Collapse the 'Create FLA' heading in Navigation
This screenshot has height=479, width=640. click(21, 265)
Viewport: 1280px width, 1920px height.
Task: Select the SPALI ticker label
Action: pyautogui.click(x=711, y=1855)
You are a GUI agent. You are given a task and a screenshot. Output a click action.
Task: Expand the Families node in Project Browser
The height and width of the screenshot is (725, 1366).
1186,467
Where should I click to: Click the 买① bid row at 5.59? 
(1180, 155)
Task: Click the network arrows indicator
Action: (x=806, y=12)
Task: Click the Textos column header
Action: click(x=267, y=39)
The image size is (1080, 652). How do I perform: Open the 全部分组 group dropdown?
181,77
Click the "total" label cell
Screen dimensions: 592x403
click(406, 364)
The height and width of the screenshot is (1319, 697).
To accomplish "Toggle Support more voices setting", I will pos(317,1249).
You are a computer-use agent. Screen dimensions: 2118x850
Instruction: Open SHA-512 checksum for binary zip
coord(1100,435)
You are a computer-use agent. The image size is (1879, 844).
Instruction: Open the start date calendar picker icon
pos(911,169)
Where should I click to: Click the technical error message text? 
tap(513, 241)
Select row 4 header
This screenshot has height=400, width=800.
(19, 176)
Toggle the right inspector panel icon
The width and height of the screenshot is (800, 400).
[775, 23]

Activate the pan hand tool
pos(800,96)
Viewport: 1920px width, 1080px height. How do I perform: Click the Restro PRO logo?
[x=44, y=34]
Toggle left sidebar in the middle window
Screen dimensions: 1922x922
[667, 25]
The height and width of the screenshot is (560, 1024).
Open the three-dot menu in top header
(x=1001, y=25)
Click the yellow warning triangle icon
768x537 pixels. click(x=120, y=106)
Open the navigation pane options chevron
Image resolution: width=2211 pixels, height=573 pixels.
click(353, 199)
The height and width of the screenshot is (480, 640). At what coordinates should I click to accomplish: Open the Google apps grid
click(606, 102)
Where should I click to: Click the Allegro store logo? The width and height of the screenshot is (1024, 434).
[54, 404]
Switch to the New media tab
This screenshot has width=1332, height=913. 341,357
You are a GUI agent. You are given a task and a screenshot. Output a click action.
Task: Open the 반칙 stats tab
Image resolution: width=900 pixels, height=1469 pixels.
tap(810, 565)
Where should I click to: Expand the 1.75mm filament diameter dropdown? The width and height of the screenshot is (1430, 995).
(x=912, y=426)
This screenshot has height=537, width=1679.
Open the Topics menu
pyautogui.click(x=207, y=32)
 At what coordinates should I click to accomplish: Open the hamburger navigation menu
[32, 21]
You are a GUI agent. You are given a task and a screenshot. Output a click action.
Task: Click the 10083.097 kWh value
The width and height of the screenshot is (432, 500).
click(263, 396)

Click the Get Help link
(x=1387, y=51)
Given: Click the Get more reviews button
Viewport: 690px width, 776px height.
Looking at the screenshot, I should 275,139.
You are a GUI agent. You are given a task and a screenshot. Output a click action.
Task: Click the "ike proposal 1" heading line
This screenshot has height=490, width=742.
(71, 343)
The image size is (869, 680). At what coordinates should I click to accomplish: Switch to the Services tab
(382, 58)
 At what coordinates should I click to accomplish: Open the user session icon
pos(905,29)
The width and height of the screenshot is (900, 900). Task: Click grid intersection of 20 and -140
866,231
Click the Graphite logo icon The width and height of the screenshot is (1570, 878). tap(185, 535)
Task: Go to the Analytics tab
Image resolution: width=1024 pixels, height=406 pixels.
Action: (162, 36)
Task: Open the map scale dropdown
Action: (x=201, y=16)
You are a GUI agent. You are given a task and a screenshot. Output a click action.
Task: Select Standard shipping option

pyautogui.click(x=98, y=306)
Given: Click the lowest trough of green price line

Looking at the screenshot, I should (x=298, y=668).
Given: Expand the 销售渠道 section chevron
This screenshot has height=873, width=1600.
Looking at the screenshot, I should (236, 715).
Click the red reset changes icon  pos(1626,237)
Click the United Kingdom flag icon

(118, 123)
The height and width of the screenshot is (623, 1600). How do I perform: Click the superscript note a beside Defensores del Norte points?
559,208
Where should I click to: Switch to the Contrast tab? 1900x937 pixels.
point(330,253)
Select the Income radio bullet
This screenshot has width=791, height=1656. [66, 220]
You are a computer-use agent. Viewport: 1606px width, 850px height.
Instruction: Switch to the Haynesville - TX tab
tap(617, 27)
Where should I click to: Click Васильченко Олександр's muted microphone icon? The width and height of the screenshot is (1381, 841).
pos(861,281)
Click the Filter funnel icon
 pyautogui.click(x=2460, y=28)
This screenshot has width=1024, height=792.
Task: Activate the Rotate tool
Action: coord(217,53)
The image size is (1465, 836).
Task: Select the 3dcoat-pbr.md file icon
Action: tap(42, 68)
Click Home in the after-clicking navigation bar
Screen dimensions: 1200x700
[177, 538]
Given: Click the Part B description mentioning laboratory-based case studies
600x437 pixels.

- [BRIEF] Go through the lines above and count those that include "chevron"; give the total and nothing more.

- [ANSWER AREA] 2